Task objective: The entries below contain a line with "Given: Open the Approval Rules sidebar icon" and a line with "Given: Expand the All domains filter dropdown". Quote exactly those two lines and all lines between them.

>>>

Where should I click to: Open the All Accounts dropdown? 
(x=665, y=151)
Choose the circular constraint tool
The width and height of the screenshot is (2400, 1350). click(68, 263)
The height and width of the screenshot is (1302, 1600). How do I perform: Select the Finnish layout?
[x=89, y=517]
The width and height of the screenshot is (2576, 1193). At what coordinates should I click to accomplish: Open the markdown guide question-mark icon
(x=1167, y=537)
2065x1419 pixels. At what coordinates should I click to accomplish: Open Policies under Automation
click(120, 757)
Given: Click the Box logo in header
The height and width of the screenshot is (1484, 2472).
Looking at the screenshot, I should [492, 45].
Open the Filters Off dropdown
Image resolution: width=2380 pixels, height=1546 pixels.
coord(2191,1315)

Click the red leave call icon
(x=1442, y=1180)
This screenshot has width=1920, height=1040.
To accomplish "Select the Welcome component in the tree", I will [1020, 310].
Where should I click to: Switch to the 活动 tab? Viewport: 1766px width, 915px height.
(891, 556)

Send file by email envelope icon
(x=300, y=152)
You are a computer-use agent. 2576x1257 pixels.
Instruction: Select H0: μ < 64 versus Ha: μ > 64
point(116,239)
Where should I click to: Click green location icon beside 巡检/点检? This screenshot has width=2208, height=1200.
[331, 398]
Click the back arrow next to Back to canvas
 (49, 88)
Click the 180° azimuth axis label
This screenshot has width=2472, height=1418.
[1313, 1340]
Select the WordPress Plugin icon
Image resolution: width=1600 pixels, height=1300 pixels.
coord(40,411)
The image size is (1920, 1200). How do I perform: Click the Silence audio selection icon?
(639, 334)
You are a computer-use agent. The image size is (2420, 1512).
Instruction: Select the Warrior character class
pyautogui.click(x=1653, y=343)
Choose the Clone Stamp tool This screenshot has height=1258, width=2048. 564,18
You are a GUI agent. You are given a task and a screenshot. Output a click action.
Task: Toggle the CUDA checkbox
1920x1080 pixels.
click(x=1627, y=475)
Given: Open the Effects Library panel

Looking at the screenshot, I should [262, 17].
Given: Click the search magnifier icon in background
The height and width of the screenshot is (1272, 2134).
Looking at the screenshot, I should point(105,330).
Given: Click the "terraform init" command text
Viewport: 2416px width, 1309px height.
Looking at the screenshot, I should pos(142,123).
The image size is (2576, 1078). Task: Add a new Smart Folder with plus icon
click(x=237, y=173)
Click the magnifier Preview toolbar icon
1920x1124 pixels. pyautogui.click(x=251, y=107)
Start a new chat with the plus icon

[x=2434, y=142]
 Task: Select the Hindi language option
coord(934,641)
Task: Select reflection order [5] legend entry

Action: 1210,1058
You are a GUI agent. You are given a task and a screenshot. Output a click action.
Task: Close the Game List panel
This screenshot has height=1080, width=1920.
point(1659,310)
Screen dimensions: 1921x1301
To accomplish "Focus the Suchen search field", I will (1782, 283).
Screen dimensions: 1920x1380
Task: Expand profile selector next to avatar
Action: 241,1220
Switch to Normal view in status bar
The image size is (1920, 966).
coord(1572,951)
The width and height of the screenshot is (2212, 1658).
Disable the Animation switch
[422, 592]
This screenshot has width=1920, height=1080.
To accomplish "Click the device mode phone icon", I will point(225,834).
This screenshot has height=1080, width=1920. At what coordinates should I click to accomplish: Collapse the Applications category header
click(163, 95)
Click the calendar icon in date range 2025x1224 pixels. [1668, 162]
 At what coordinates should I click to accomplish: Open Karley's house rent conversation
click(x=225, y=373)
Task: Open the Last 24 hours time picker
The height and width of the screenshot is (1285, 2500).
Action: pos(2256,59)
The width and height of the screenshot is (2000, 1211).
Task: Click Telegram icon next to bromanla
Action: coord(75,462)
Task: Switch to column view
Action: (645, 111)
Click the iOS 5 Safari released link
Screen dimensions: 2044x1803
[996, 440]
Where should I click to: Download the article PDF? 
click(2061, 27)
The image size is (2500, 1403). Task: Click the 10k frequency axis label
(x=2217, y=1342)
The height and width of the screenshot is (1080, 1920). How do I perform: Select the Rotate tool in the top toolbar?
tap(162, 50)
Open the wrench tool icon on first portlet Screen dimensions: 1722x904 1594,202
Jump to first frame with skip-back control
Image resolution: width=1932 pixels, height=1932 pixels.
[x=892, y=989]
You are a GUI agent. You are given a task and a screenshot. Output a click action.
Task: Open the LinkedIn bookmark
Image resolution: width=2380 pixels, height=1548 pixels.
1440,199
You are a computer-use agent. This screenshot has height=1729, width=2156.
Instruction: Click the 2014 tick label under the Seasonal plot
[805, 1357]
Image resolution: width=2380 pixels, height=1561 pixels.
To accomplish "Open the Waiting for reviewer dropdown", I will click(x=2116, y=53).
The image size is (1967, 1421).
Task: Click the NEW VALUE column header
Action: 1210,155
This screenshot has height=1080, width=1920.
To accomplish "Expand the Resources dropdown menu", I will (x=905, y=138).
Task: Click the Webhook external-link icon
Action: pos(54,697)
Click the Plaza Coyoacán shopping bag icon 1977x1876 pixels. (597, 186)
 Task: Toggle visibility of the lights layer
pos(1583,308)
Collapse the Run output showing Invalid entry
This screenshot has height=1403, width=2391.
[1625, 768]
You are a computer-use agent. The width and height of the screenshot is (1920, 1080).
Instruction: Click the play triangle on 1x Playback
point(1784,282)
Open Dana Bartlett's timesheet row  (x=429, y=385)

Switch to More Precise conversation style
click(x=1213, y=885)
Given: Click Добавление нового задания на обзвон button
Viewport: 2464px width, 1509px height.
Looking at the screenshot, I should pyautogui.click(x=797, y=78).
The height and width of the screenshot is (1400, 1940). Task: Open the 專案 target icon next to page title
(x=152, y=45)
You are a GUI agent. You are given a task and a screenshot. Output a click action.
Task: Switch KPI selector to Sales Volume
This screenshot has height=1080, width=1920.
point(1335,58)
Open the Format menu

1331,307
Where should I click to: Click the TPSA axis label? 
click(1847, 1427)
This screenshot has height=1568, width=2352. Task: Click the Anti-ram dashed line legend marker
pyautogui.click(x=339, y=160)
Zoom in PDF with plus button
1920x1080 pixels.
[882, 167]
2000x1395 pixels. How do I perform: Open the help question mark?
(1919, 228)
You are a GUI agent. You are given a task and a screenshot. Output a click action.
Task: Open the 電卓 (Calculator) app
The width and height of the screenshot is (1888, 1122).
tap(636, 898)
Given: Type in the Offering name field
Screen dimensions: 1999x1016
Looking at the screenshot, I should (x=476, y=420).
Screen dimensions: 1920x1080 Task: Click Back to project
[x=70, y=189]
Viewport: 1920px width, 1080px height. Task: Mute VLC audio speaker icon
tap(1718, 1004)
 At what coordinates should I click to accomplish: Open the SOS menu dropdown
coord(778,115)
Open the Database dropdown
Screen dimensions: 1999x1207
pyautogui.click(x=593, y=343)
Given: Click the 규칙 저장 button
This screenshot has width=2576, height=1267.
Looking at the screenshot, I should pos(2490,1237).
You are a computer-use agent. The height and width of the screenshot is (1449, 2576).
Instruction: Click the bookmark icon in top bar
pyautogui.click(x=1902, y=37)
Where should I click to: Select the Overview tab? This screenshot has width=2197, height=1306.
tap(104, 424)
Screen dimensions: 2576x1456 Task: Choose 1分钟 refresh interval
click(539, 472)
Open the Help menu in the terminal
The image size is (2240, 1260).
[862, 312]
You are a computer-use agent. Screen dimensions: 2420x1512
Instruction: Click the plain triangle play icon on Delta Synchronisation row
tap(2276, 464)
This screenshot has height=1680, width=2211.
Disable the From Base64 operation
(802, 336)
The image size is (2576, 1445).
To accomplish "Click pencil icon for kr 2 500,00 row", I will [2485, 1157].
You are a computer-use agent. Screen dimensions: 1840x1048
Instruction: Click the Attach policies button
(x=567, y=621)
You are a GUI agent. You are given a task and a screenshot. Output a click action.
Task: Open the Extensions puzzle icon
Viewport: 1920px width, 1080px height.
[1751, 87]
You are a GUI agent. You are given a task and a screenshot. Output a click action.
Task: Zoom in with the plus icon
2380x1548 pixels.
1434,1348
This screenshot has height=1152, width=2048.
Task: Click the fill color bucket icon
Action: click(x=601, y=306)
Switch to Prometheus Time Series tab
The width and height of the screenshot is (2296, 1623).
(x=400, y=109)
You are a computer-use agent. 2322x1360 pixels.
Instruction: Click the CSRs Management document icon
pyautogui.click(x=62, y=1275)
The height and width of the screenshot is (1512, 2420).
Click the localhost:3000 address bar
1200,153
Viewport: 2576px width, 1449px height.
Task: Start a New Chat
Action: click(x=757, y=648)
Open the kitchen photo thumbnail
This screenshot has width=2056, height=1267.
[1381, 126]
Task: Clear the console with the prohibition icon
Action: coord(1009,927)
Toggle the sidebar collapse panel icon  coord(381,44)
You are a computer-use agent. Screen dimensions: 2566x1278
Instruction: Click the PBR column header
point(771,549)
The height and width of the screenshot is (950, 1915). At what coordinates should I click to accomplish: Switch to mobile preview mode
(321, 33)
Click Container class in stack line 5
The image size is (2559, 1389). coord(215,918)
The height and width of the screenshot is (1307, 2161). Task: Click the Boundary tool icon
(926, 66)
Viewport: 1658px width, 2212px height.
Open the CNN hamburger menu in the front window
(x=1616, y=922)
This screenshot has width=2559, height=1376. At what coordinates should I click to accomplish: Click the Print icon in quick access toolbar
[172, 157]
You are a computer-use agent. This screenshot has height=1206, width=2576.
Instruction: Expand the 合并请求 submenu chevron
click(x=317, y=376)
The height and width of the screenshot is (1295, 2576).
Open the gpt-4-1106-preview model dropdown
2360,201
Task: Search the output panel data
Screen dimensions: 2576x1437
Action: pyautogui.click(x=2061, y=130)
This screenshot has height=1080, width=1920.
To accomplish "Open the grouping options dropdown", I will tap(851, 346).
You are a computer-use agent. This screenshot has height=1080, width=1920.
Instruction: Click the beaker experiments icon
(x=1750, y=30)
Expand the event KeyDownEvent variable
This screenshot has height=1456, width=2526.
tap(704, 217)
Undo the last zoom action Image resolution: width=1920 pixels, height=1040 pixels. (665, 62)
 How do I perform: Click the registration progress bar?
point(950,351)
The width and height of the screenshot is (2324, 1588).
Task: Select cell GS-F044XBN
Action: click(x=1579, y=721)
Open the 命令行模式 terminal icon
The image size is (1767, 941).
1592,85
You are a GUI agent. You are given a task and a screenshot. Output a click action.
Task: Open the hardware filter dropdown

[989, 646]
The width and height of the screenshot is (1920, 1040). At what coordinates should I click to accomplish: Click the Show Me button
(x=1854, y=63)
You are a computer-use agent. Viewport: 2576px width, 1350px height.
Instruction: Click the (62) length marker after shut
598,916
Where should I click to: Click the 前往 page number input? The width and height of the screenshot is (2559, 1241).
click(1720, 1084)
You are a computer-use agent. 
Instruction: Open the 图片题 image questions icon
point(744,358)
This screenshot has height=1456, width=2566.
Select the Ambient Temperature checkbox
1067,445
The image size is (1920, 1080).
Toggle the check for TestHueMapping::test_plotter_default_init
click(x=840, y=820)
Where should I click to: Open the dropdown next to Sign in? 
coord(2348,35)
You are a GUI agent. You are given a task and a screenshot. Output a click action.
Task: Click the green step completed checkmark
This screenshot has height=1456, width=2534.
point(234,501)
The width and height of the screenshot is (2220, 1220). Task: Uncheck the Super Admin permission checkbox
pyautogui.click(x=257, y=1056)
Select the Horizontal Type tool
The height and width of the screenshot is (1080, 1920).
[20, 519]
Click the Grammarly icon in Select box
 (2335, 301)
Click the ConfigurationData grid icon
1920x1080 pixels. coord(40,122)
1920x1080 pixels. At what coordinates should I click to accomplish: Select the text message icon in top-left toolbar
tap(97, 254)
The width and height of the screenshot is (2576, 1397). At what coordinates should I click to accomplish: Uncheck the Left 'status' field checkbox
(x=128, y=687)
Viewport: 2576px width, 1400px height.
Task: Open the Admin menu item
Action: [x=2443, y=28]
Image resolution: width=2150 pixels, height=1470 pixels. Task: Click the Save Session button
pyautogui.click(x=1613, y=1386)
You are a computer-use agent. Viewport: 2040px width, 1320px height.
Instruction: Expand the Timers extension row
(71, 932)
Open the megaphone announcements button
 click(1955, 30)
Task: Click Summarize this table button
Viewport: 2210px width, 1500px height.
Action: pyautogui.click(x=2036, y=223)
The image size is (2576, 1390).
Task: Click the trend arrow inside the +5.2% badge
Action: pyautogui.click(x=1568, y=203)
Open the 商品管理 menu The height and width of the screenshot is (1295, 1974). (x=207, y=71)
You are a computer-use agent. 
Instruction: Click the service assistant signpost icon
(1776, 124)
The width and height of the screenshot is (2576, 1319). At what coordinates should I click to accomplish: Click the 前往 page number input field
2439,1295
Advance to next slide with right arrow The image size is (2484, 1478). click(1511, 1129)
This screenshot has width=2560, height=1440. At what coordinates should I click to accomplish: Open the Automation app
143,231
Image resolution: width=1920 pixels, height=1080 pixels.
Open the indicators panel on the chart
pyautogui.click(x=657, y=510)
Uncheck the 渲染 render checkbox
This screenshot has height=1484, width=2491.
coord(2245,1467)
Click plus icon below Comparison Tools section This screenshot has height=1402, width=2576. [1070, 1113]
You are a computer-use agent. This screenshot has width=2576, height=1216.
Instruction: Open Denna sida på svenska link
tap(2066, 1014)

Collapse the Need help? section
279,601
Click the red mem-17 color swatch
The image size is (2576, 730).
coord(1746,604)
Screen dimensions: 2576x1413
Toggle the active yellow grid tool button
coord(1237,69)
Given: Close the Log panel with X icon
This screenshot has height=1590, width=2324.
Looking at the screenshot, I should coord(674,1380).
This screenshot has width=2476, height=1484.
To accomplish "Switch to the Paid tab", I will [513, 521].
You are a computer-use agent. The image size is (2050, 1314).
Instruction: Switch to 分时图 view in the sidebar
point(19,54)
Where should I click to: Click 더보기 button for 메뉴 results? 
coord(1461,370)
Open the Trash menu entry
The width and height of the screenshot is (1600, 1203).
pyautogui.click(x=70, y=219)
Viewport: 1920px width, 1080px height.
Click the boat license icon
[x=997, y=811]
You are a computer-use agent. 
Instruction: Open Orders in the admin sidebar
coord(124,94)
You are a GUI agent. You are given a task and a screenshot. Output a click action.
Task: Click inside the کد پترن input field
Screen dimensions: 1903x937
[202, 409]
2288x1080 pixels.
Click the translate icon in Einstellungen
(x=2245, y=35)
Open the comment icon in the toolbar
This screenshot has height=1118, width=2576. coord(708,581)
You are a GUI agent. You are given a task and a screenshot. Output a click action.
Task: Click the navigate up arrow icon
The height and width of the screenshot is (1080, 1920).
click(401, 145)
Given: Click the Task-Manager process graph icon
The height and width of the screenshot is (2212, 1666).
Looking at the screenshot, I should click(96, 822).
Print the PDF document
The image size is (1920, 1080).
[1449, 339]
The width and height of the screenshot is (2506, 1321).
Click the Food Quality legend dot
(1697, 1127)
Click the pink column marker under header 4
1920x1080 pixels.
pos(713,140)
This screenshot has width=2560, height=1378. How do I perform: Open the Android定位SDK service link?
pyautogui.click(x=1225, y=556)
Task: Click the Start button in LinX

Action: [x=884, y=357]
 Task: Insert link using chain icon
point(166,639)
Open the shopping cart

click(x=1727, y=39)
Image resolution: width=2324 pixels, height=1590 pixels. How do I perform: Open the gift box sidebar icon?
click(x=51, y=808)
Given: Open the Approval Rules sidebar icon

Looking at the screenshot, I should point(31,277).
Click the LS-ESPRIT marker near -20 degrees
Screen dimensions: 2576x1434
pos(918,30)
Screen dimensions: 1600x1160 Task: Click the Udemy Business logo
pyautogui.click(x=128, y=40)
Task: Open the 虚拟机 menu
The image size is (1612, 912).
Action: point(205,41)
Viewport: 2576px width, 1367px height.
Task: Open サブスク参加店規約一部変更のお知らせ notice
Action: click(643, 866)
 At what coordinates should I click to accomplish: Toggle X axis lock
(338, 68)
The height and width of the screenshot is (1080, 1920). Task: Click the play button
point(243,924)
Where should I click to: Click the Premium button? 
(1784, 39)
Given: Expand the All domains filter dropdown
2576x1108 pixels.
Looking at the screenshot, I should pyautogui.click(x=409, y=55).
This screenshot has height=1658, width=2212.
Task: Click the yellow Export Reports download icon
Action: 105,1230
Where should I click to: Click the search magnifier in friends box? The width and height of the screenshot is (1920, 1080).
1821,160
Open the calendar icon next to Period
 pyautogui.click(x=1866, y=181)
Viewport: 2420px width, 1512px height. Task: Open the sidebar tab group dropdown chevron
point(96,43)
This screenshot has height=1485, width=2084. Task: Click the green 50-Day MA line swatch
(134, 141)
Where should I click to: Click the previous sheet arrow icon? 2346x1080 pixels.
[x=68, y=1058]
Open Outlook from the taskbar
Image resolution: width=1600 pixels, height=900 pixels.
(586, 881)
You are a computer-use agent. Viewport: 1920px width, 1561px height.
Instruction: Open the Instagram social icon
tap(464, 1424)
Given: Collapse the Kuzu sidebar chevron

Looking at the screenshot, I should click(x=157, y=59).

<<<

Result for this task:
Given: Open the Approval Rules sidebar icon

Looking at the screenshot, I should point(31,277).
Click the LS-ESPRIT marker near -20 degrees
Screen dimensions: 2576x1434
pos(918,30)
Screen dimensions: 1600x1160 Task: Click the Udemy Business logo
pyautogui.click(x=128, y=40)
Task: Open the 虚拟机 menu
The image size is (1612, 912).
Action: point(205,41)
Viewport: 2576px width, 1367px height.
Task: Open サブスク参加店規約一部変更のお知らせ notice
Action: click(643, 866)
 At what coordinates should I click to accomplish: Toggle X axis lock
(338, 68)
The height and width of the screenshot is (1080, 1920). Task: Click the play button
point(243,924)
Where should I click to: Click the Premium button? 
(1784, 39)
Given: Expand the All domains filter dropdown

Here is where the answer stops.